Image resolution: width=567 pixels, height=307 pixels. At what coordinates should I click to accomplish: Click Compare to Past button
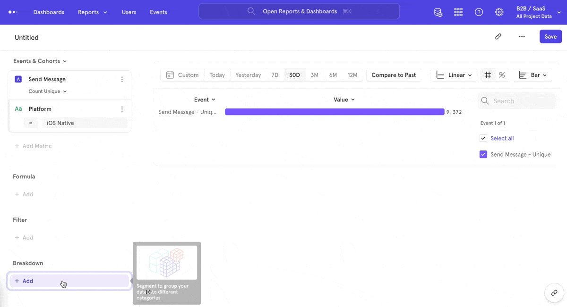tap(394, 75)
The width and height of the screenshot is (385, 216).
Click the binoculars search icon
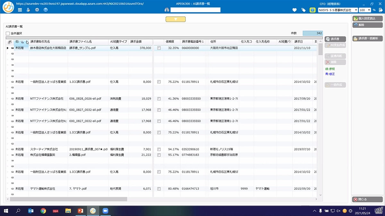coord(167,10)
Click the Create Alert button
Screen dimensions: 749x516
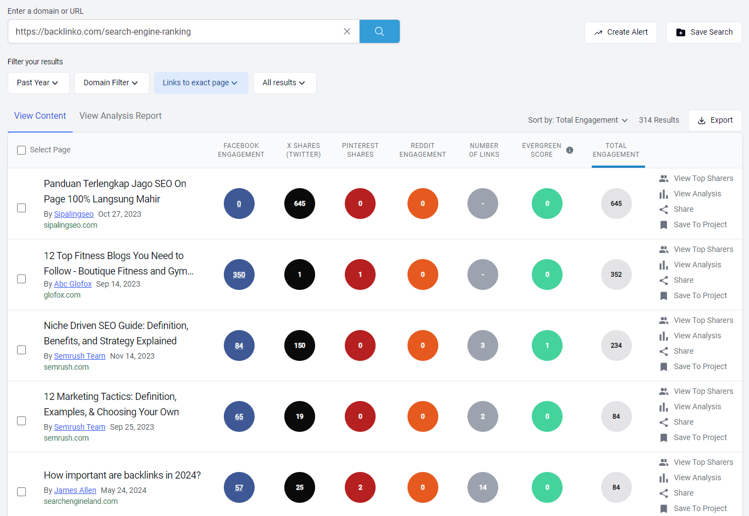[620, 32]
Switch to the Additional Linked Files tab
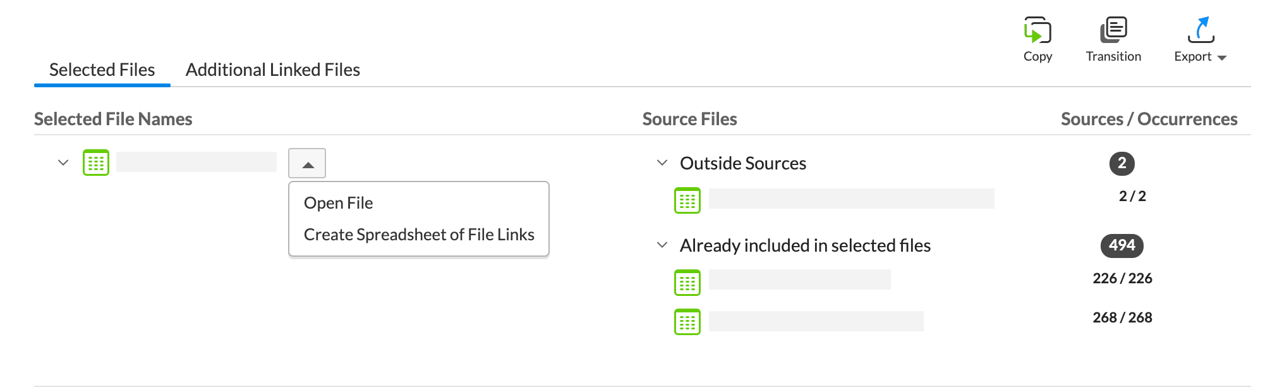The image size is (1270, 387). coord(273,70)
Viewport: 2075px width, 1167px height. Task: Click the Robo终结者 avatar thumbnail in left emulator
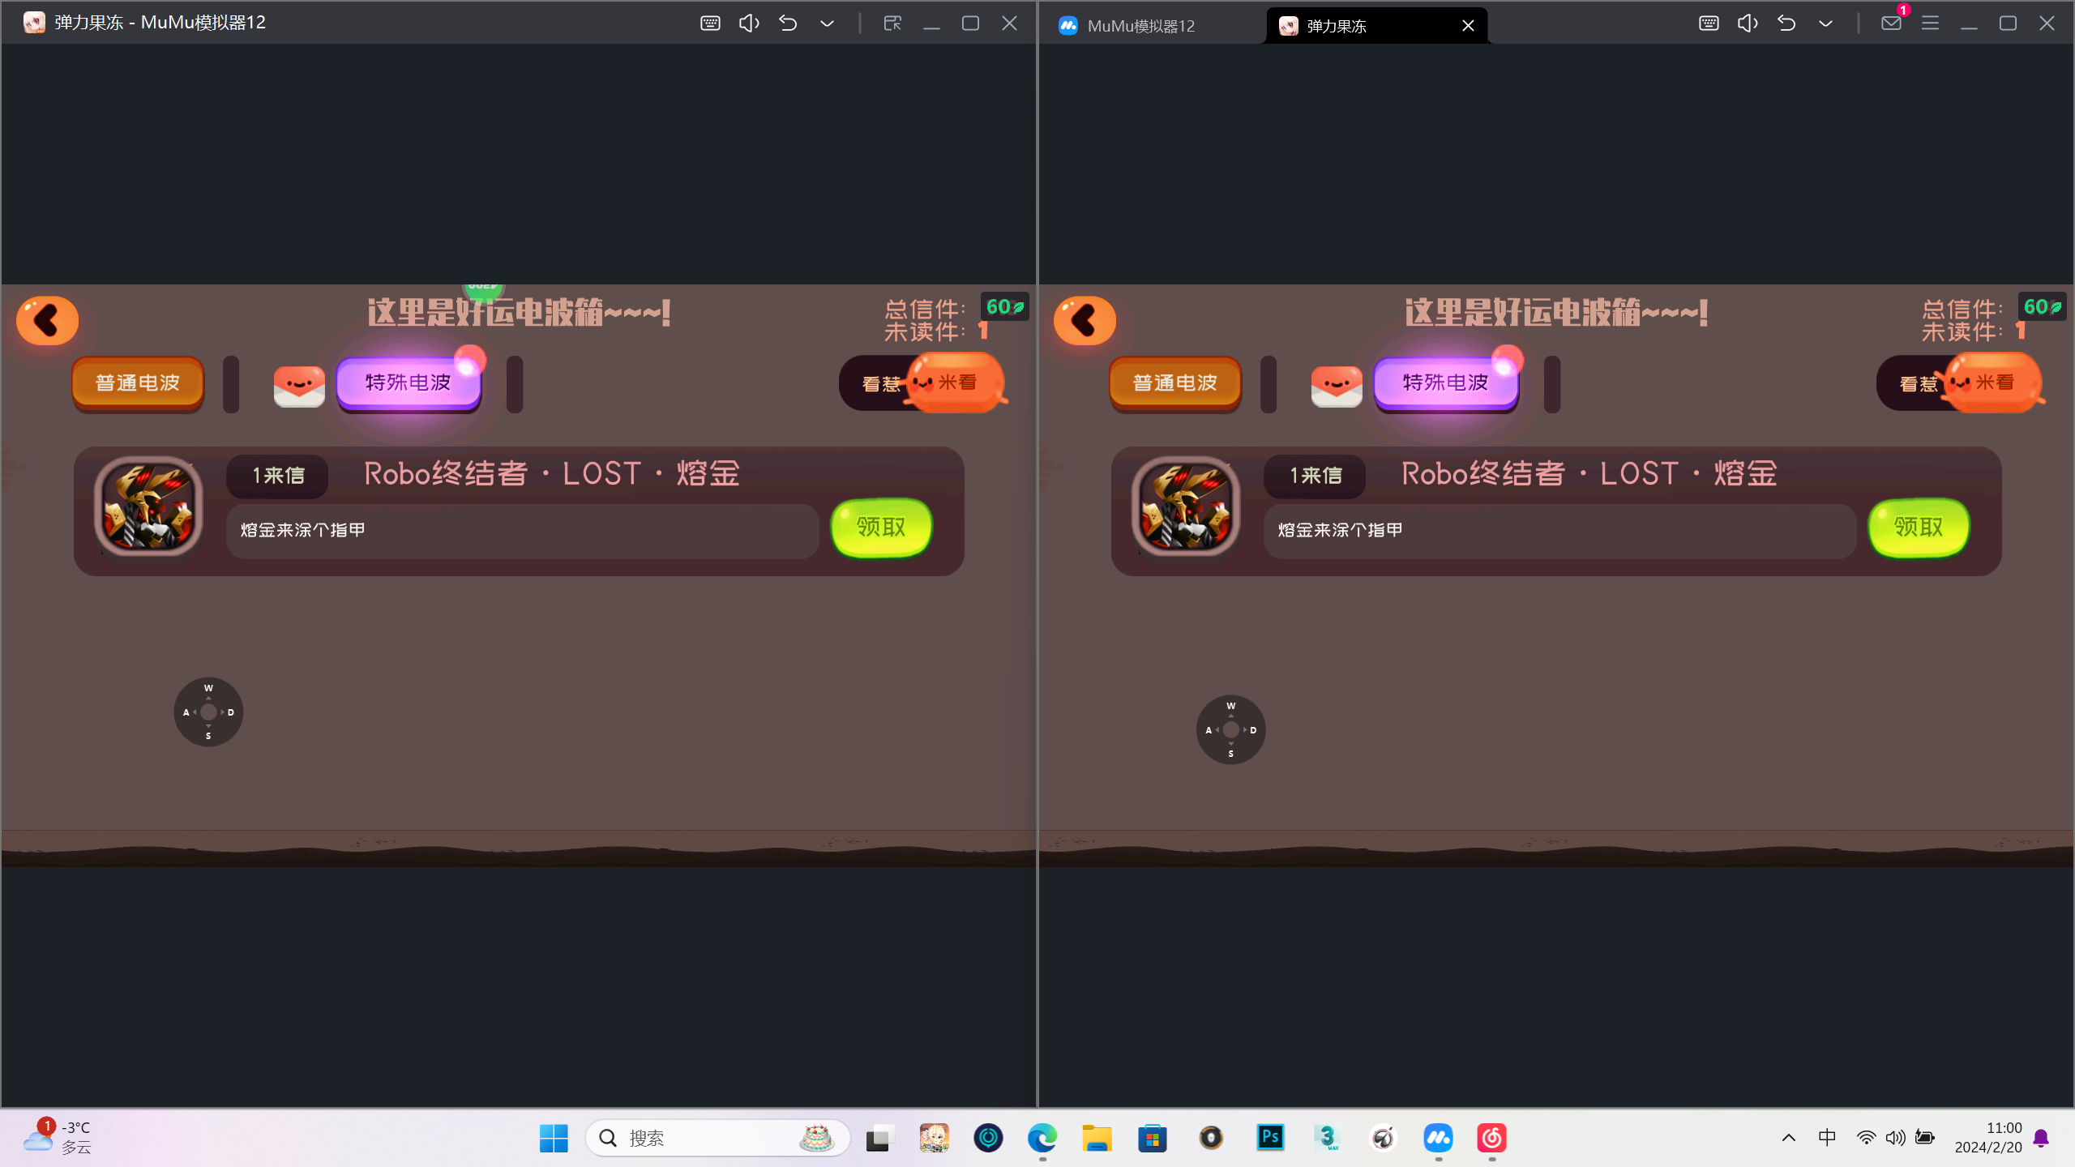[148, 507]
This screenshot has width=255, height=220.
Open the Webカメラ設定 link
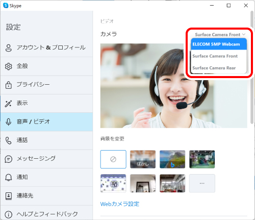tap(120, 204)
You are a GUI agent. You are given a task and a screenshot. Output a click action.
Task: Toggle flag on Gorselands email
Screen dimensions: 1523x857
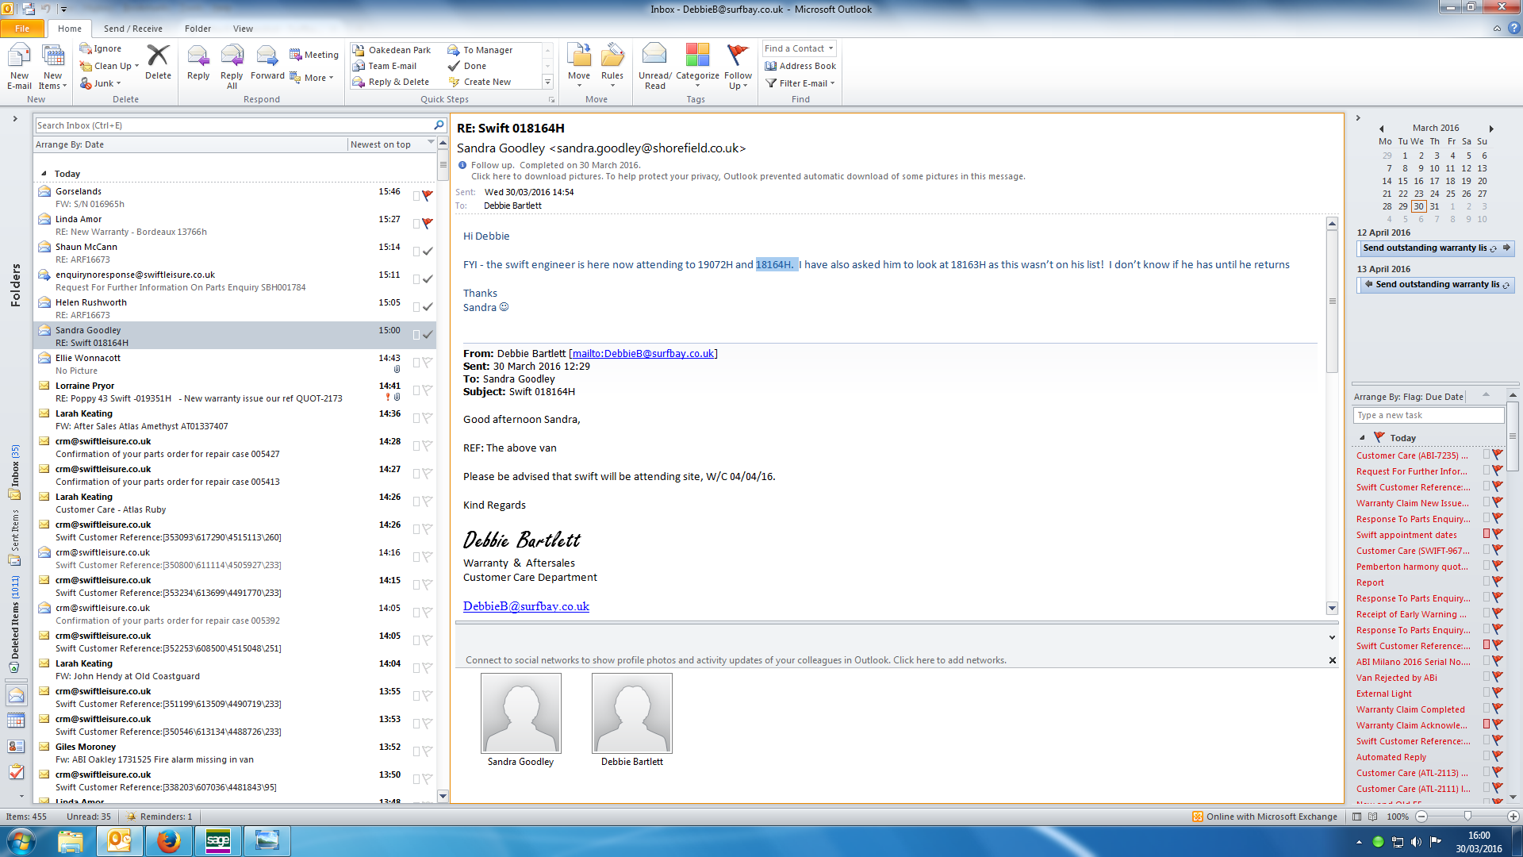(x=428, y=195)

────

* _Directions_
Copy out the material above line for line, leaving out the pictures.

* _Result below_
Image resolution: width=567 pixels, height=307 pixels. At what coordinates should I click to accomplish: Click Compare to Past button
tap(394, 75)
The width and height of the screenshot is (385, 216).
Click the binoculars search icon
coord(167,10)
Click the Create Alert button
Screen dimensions: 749x516
[620, 32]
Switch to the Additional Linked Files tab
The image size is (1270, 387). coord(273,70)
Viewport: 2075px width, 1167px height. Task: Click the Robo终结者 avatar thumbnail in left emulator
[148, 507]
This screenshot has width=255, height=220.
Open the Webカメラ設定 link
tap(120, 204)
You are a GUI agent. You are given a task and a screenshot. Output a click action.
Task: Toggle flag on Gorselands email
Screen dimensions: 1523x857
(x=428, y=195)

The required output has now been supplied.